## [The task]
Lines from the one containing "Nos événements [menuitem] (951, 419)" through the end of the listing are what is wanted, given again exactly with both ends included and pictures left out.

## [Records to use]
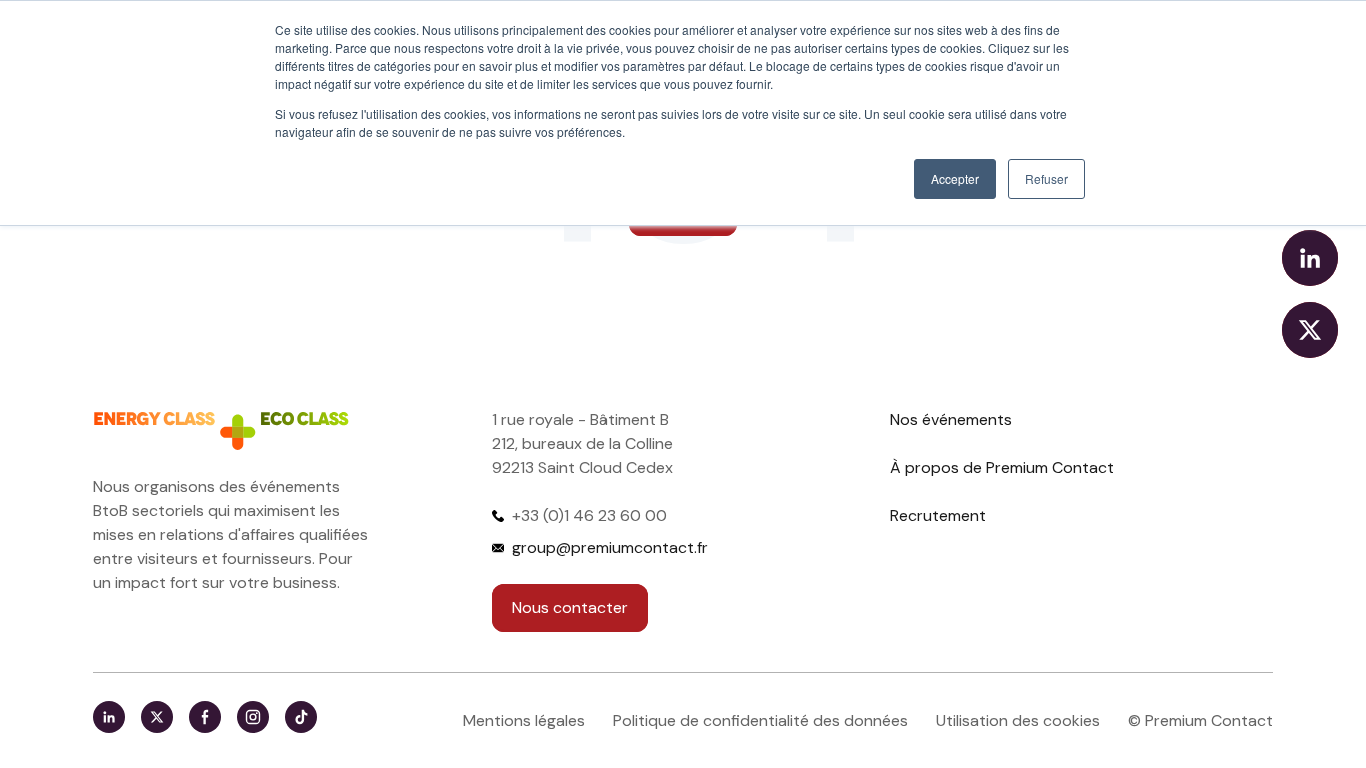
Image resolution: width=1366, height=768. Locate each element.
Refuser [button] (1046, 178)
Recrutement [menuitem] (938, 515)
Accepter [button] (955, 178)
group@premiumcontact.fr (610, 547)
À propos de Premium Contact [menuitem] (1002, 467)
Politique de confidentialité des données (760, 720)
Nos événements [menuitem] (951, 419)
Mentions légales (524, 720)
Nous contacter (570, 607)
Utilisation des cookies (1018, 720)
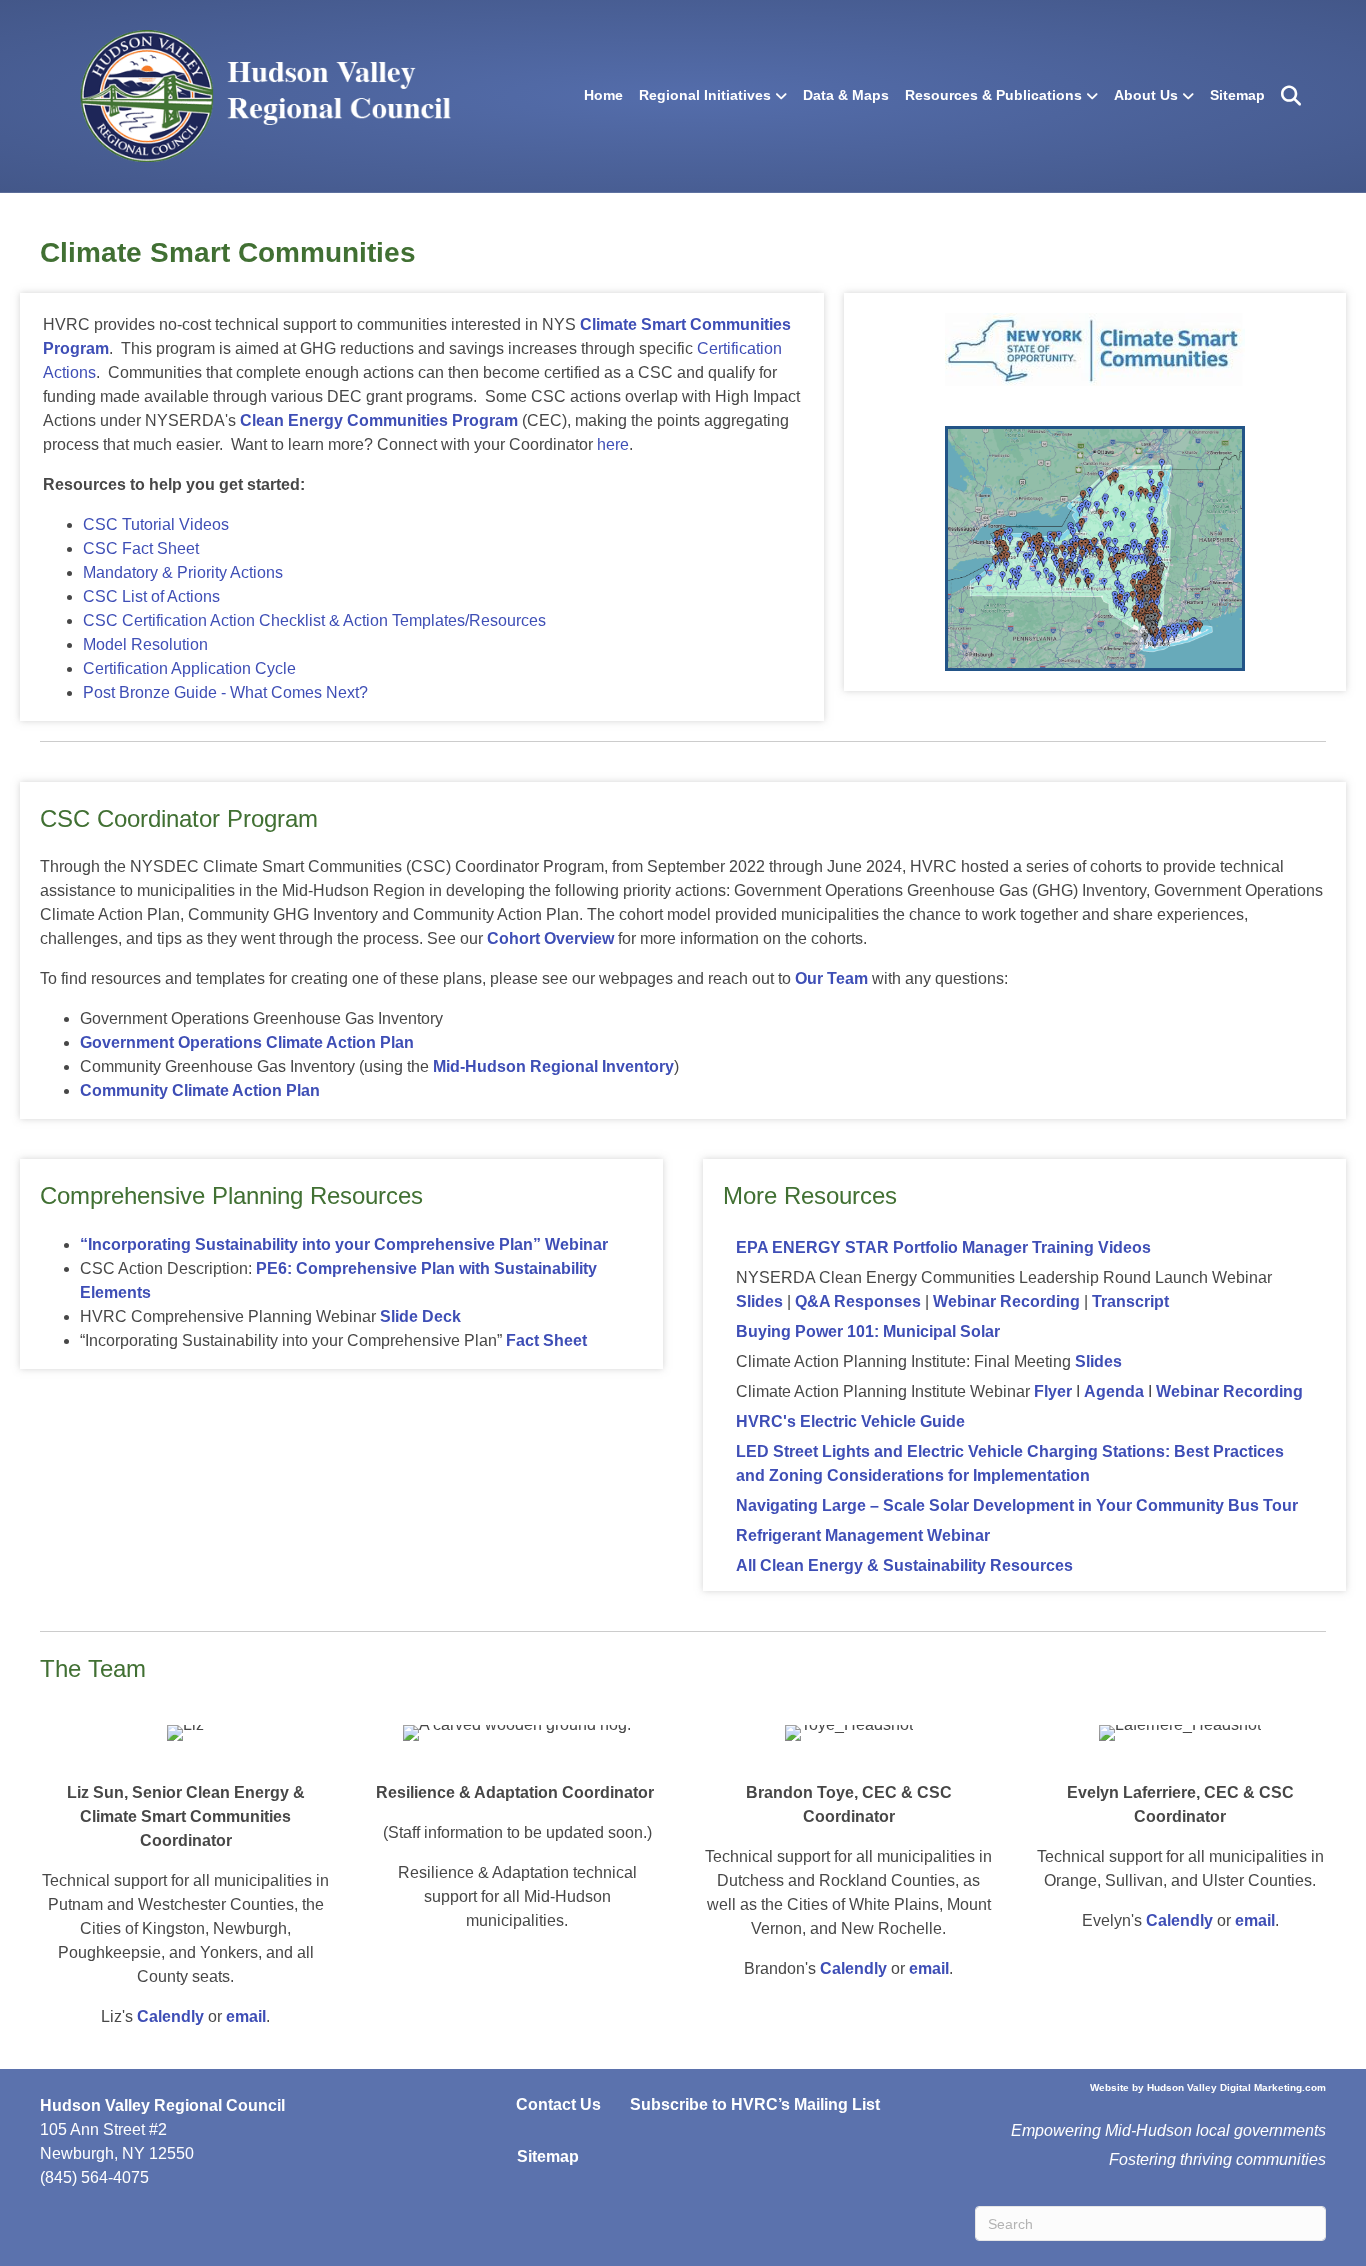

## [Expected output]
Nos événements [menuitem] (951, 419)
Mentions légales (524, 720)
Nous contacter (570, 607)
Utilisation des cookies (1018, 720)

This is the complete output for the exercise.